_Stored items_:
○ ○ ○ ○
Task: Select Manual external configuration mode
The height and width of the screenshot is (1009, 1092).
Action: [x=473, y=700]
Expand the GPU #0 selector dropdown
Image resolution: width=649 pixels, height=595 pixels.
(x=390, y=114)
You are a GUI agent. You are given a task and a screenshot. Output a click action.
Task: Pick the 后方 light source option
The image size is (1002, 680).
○ ○ ○ ○
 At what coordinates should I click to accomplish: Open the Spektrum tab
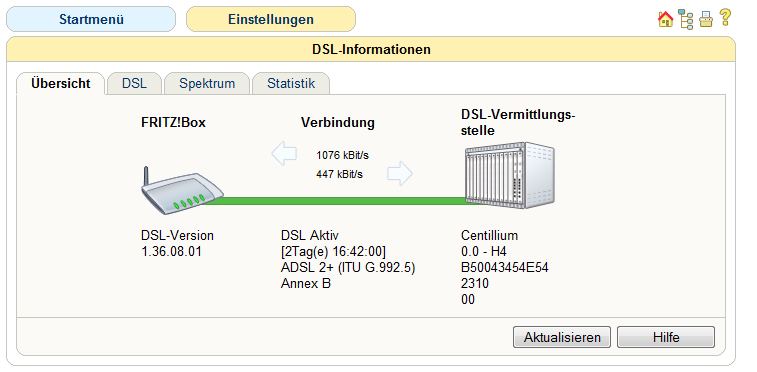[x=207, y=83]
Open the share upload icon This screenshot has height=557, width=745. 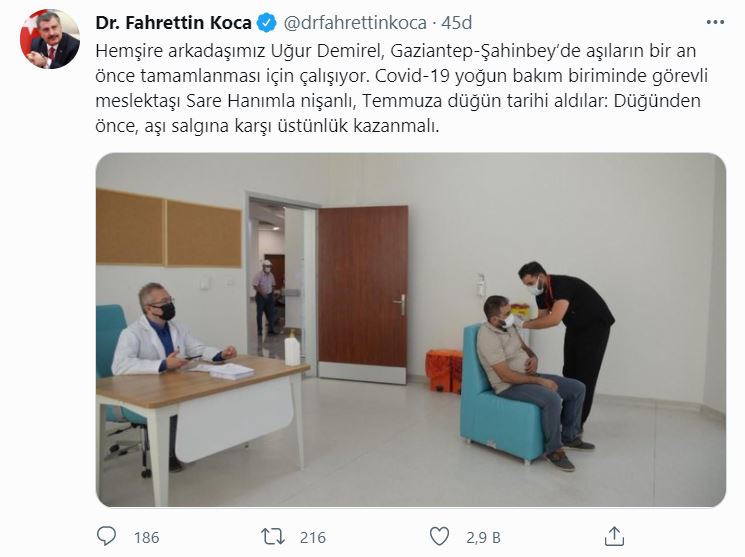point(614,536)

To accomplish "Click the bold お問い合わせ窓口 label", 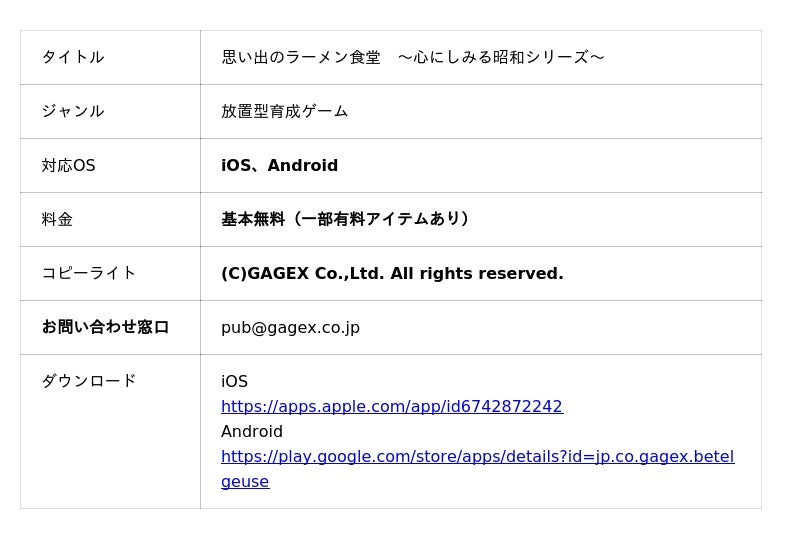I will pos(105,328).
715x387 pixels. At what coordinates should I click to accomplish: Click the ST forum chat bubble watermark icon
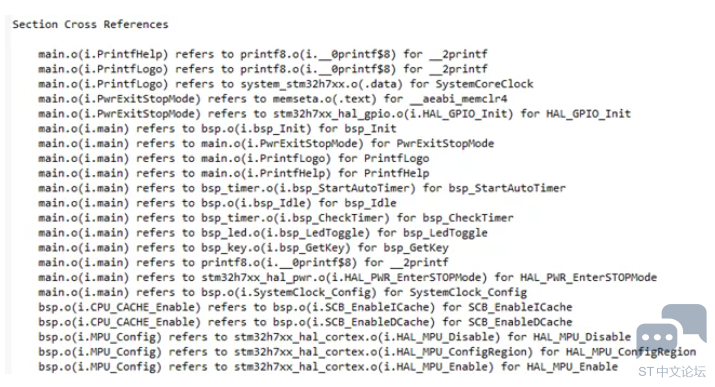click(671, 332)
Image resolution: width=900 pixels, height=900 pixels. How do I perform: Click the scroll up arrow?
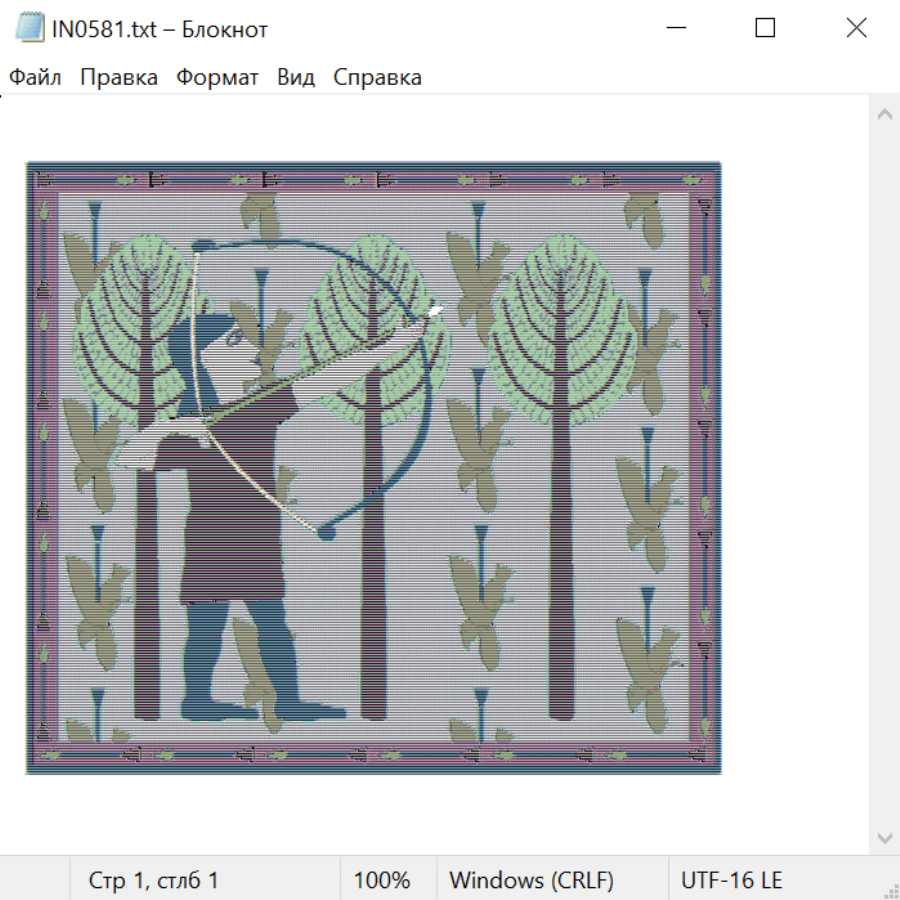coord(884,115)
○ ○ ○ ○
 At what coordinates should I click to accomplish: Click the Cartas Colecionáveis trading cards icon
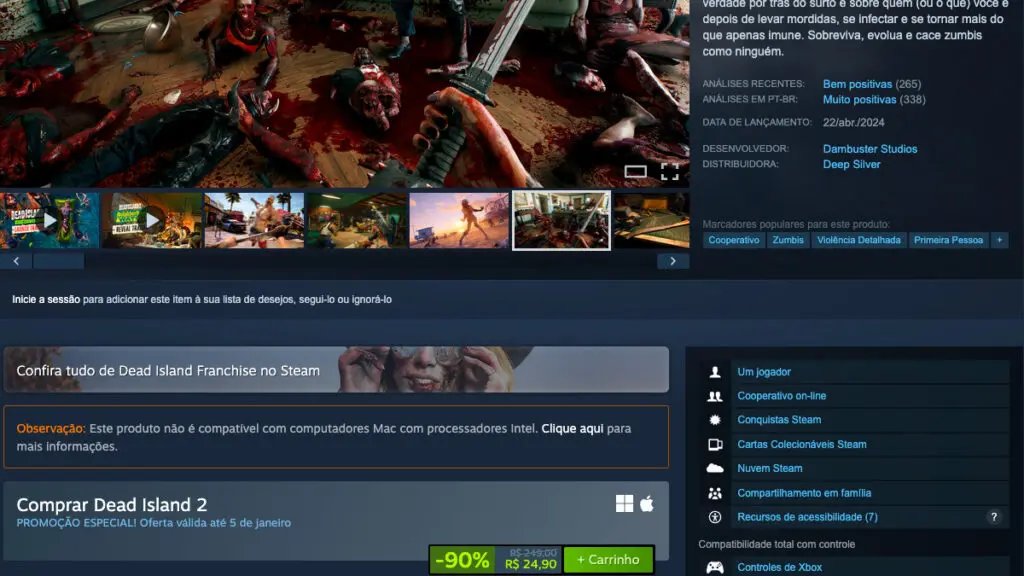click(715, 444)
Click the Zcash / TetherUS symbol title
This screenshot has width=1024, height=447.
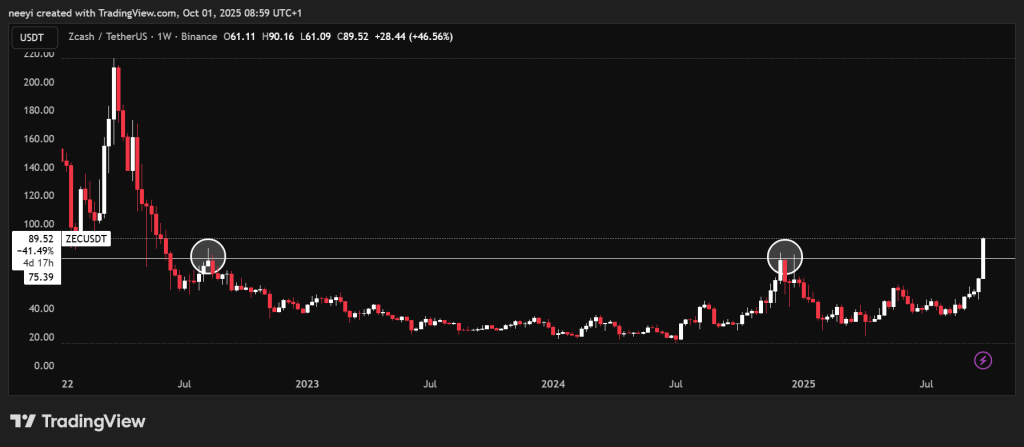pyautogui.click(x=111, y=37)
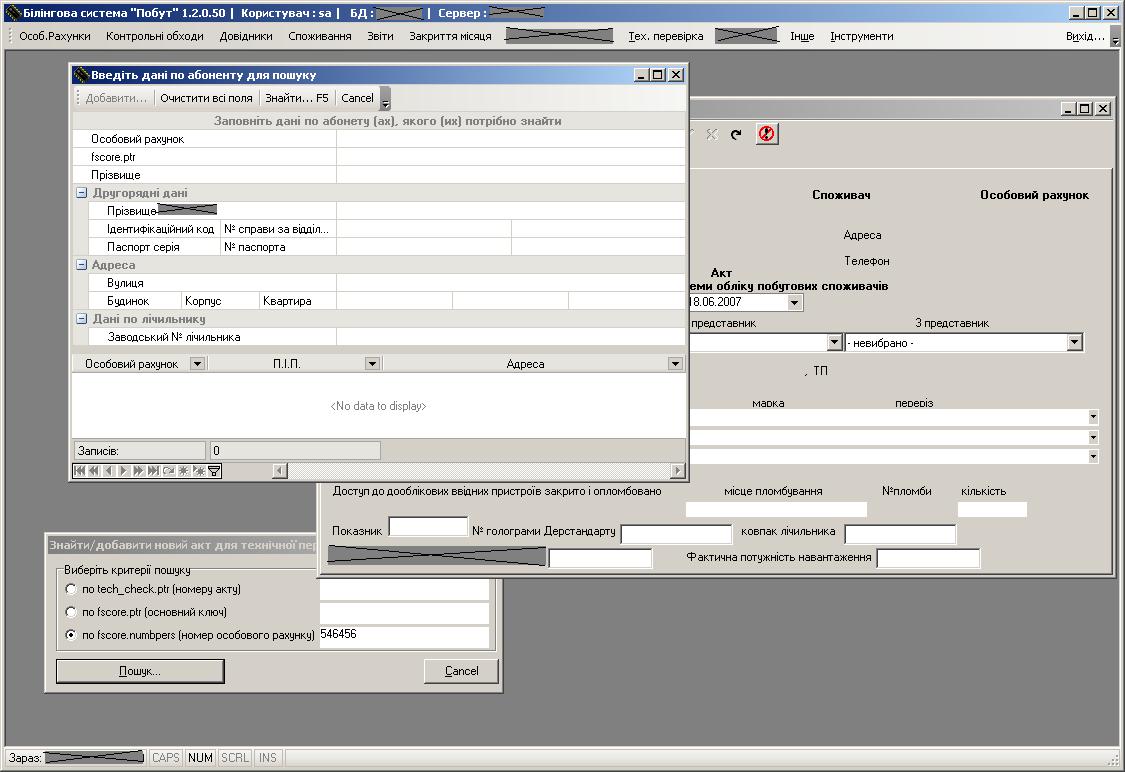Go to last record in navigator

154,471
○ ○ ○ ○
_YOUR TASK_:
Could you write out, exactly as they stand, only the lines above that begin at the line with "Task: Select Manual" and stop after the line with "The image size is (1002, 680)."?

_RESPONSE TO THIS EXERCISE_:
Task: Select Manual external configuration mode
The height and width of the screenshot is (1009, 1092).
Action: [x=473, y=700]
Expand the GPU #0 selector dropdown
Image resolution: width=649 pixels, height=595 pixels.
(x=390, y=114)
You are a GUI agent. You are given a task and a screenshot. Output a click action.
Task: Pick the 后方 light source option
The image size is (1002, 680).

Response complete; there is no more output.